We have AT&T and the reception was fine with the exception of being a little spotty on the golf course.  The units and main areas were fine.


----------



## dawna (Jun 5, 2012)

mtforeman said:


> Hi folks,
> 
> We're staying at a Woodstone unit next week, 2br partial kitchen. Can anybody give me an update on the current wireless situation (or lack thereof) or cost per unit or per computer, etc?
> 
> ...




Hi Chelle, 

Woodstone has free wifi, yes AT&T has good signal.  we were just there two weeks ago, and now my daughter in there from Houston with her family.  my husband and I plan to drive up Thursday night to visit with them for the weekend since they will be there for two weeks.  

we had the Luxury unit and so does my daughter.  the grills are located on your porches if you don't have a full kitchen.  however, there are grills right out side near the parking lot.  

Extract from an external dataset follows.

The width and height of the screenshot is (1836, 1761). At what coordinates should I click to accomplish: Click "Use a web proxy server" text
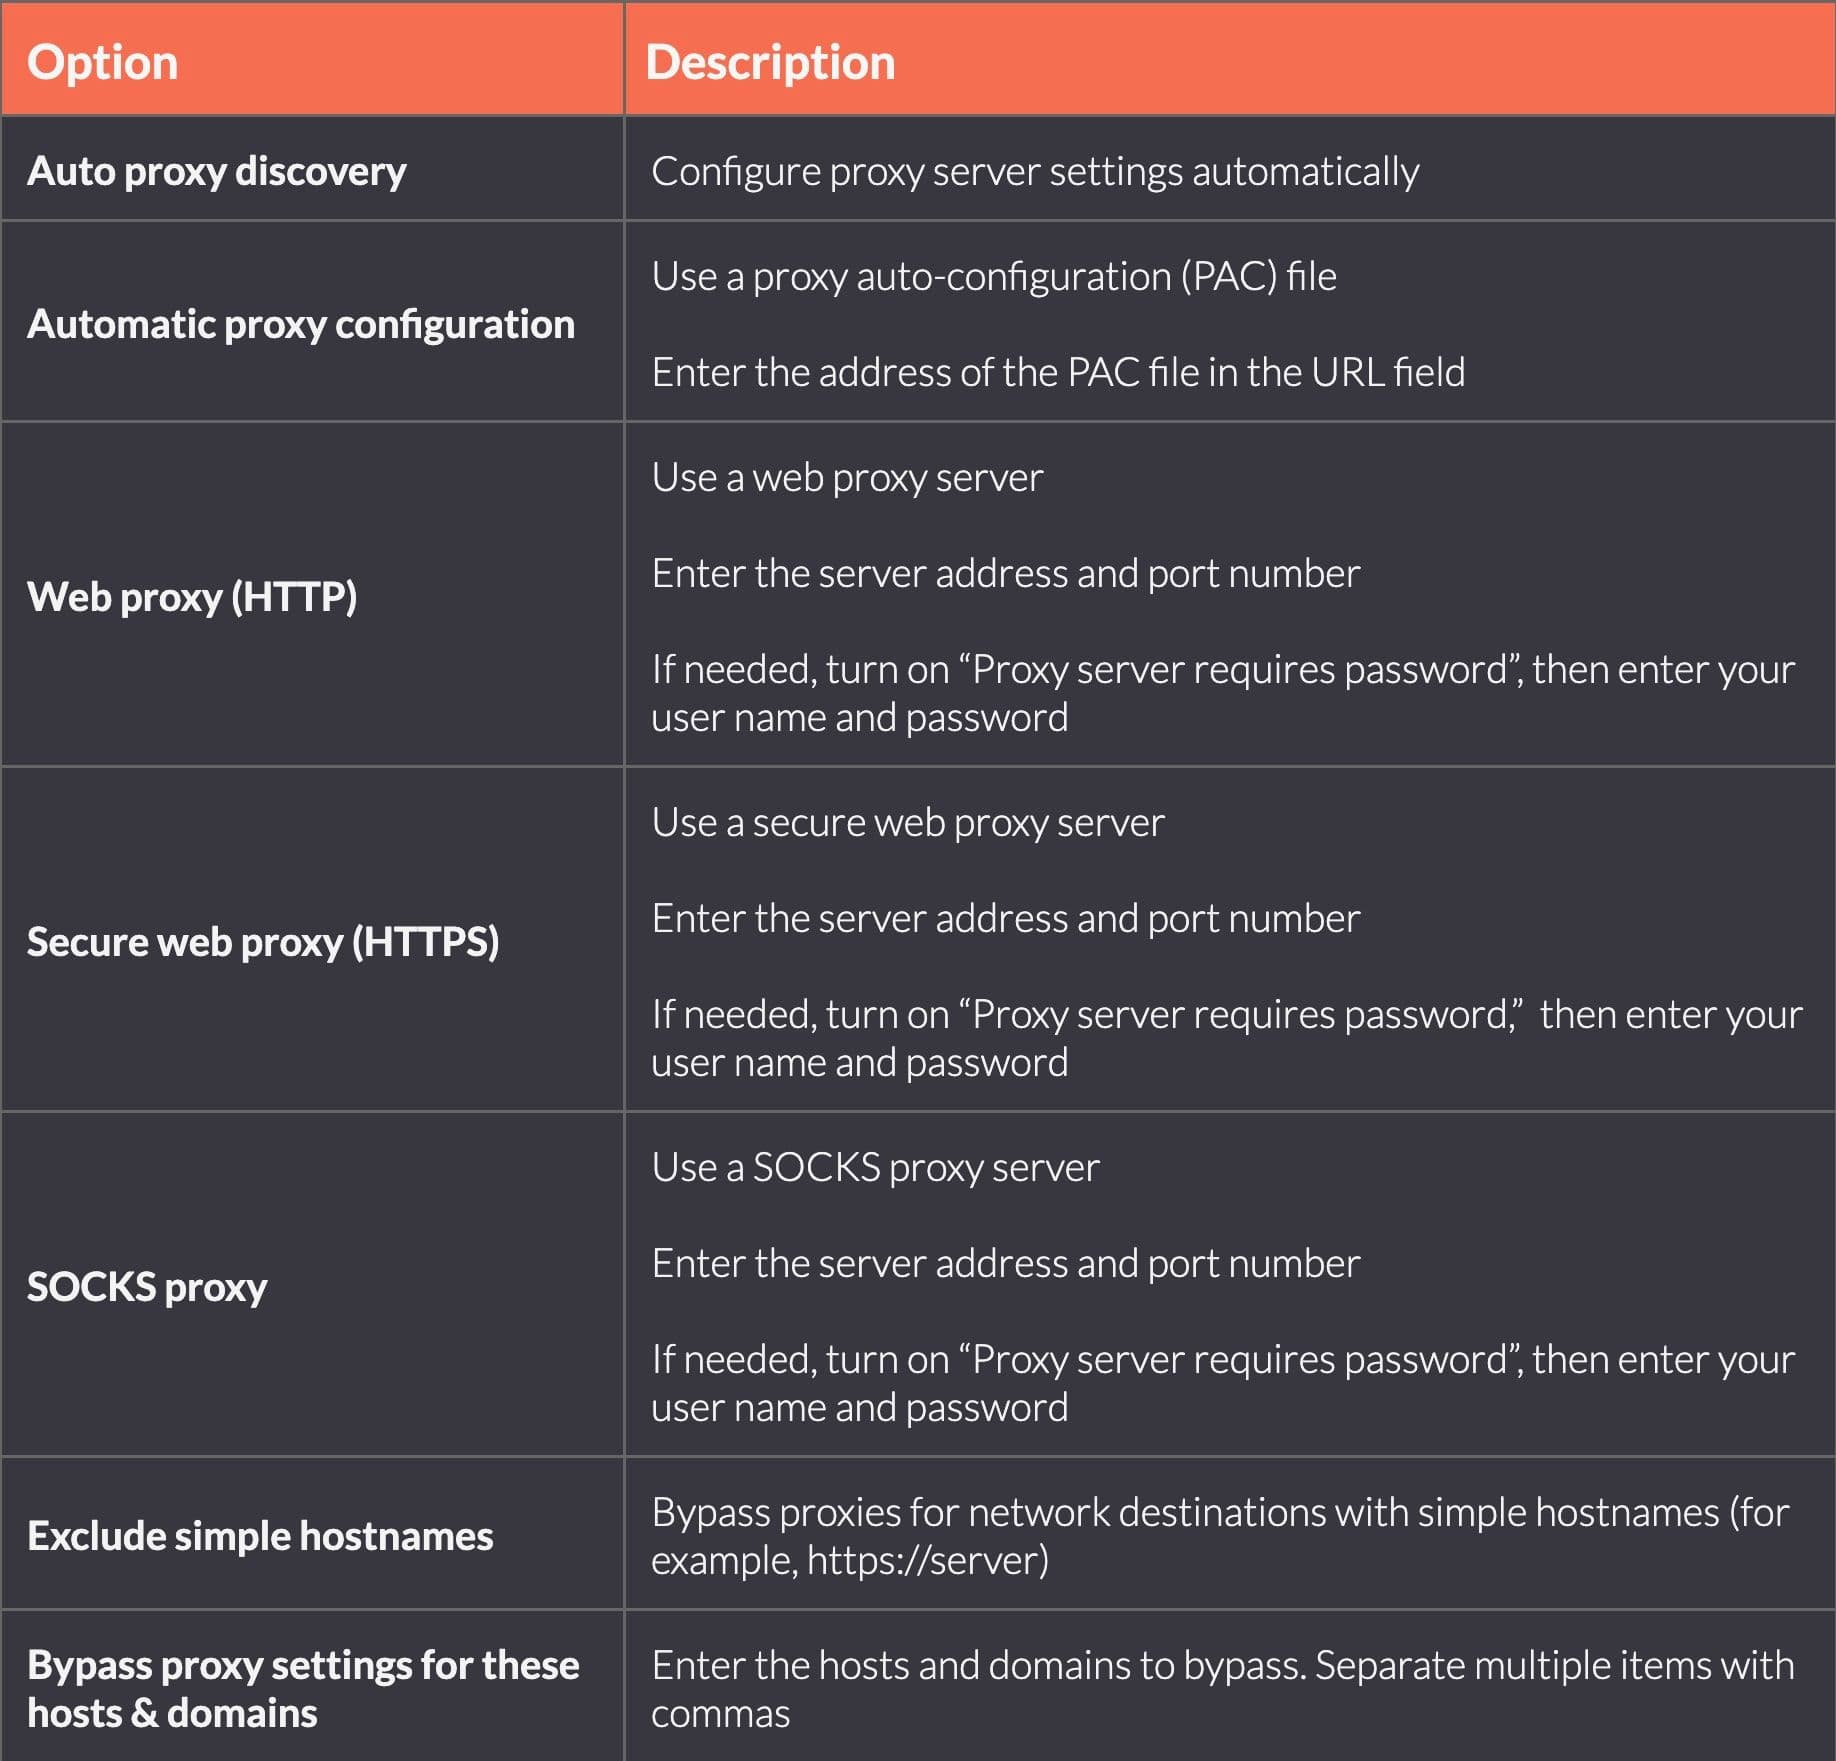[847, 477]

If you never been there Massanutten has lots to do there.  your kids will love being there, and so would you.  those mountain are beautiful.   hope you have fun.

Dawna


----------



## belfry (Jun 6, 2012)

mtforeman said:


> Hi folks,
> 
> We're staying at a Woodstone unit next week, 2br partial kitchen. Can anybody give me an update on the current wireless situation (or lack thereof) or cost per unit or per computer, etc?
> 
> ...



We just left Woodstone, after a 5 night stay. It was wonderful.  I cannot wait to go back again.

 current wireless situation (or lack thereof) or cost per unit or per computer, etc?  free;great connection

if the grills are on porches in the Woodstone section and (if so) are they gas or charcoal? sorry don't know

Belfry


----------